Fabrica de Pura, Estelí, Nicaragua 

The production of cigars is one of the largest industries in Esteli, and I had the wonderful opprotunity to visit a cigar factory with Norma one of my first days in the city.
The moment I entered I was bombard with stimuli. Lines of people filled the room permeated by the smell of smoke. Everywhere I looked there was movement. In one corner a group of women worked seamlessly as they stripped the tobacco leaf of it’s veins. A few feet way, at another fold up table (one that remind me of my school girl days; the wood chipped and colored, the signs of years of abusive apparent) sat two woman wrapping completed cigars in plastic. In the adjoining room we found a very friendly young lady counting and organizing. She took a long skinny one out of its newspaper wrapping and let us hold the cigar made for smaller hands.
Returning to the main room I watched entranced as rows of people quickly assembled the cigars. Each desk had a job. One man held half of an unlit cigar hanging out of his mouth as he quickly rolled layer after layer of tobacco leaf around the core. Another nodded his head to his music while filling an empty leaf with tobacco strips.

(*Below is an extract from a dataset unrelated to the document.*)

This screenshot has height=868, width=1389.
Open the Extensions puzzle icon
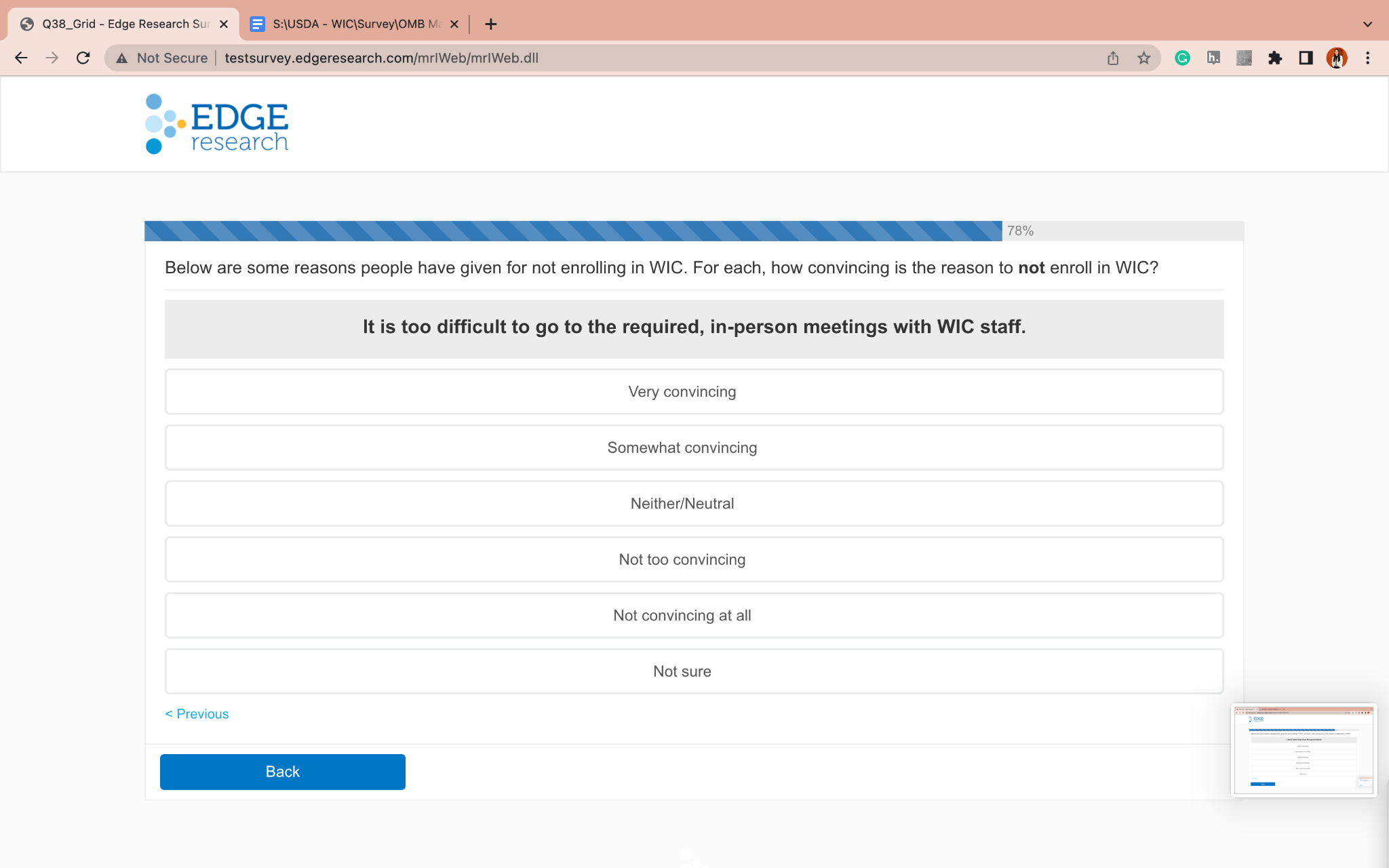click(1275, 58)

Soon after entering the large room the jefe pulled the four of us aside. Did we want to see how the cigars are compacted then tested? First, 10 handmade cigars are placed into a “compacter” (I know, very official term I’ve used there). The “compacter” is basically two wood planks with forms cut out in the shape of the cigars. The cigars are placed between the two boards, and then into a hand press for twenty minutes to condense the cigars. Afterwards they are each placed into a pressurized tester and hand tested for quality.

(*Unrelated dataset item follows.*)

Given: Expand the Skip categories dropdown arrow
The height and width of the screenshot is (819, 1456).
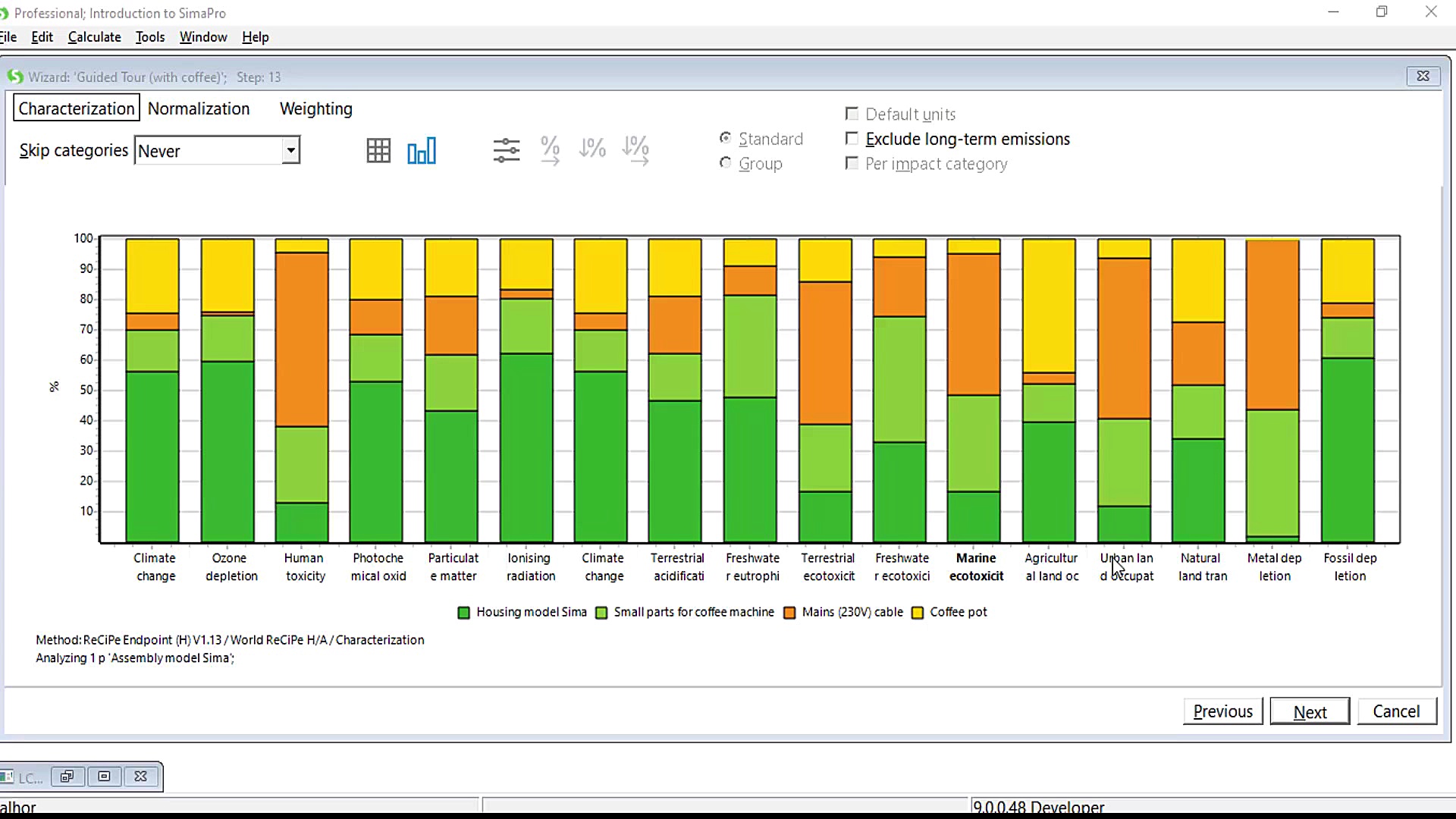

After the quick tutorial I turned back to the rows of people. The one women right in front of me was particularly intriguing to watch. She moved without hesitation. Beginning with covering a metal sheet with a yellow tinted liquid to help plaster the tobacco leaf flat, she would lay then cut the fresh leaf. From there she would slowly but surely roll the plastered leaf over the compacted cigar.

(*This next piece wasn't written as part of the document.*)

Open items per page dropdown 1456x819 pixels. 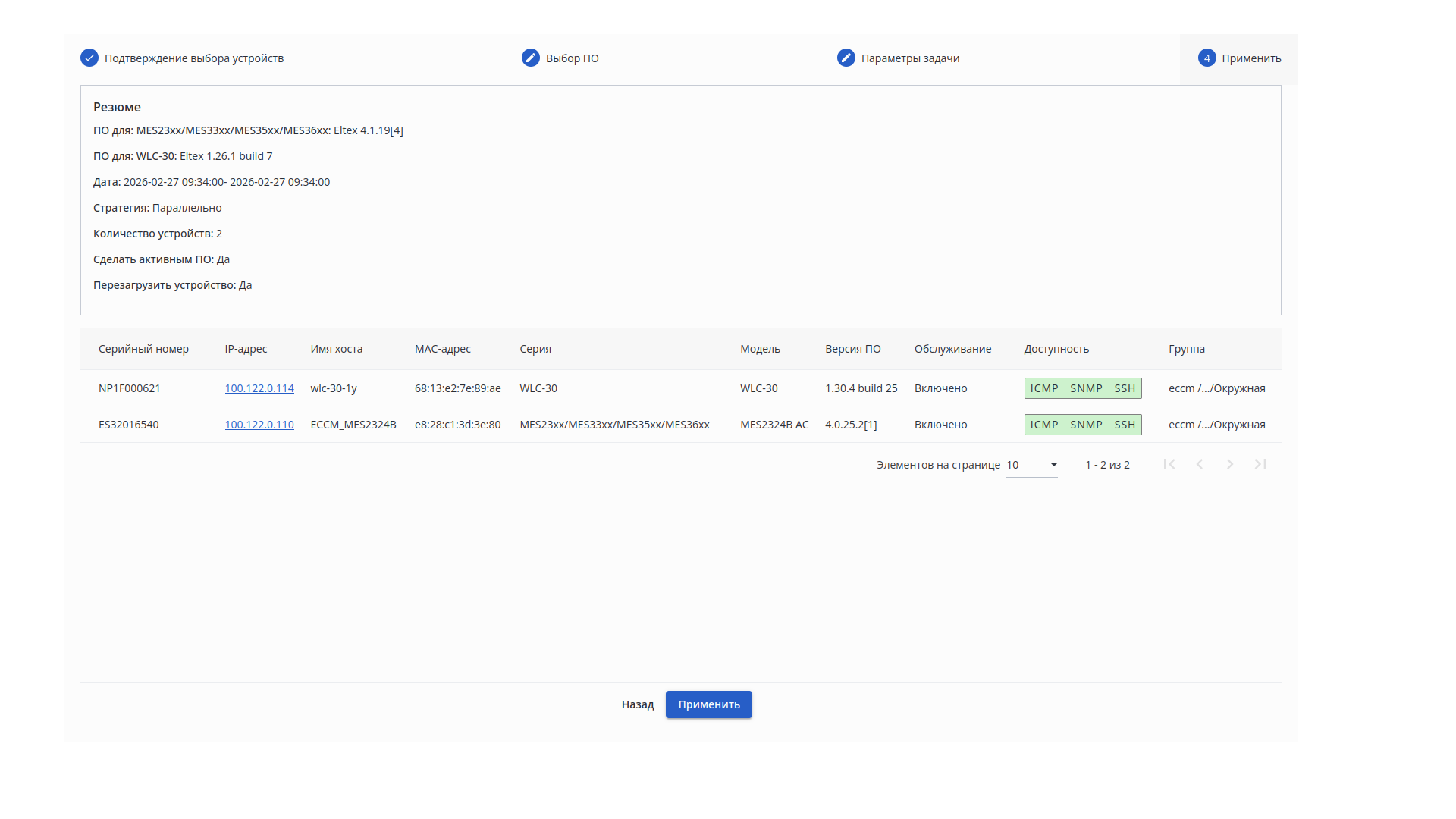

She noticed my attention and to my surprise asked me if I would be interested in trying it out; of course I enthusiastically replied! It is definitely harder than it looks. While rolling the leaf over the cigar you need to hold it as tight as possible without ripping the leaf. My first try the leaf was too tight. My second, I ripped the leaf. Looks like I won’t be joining the cigar industry.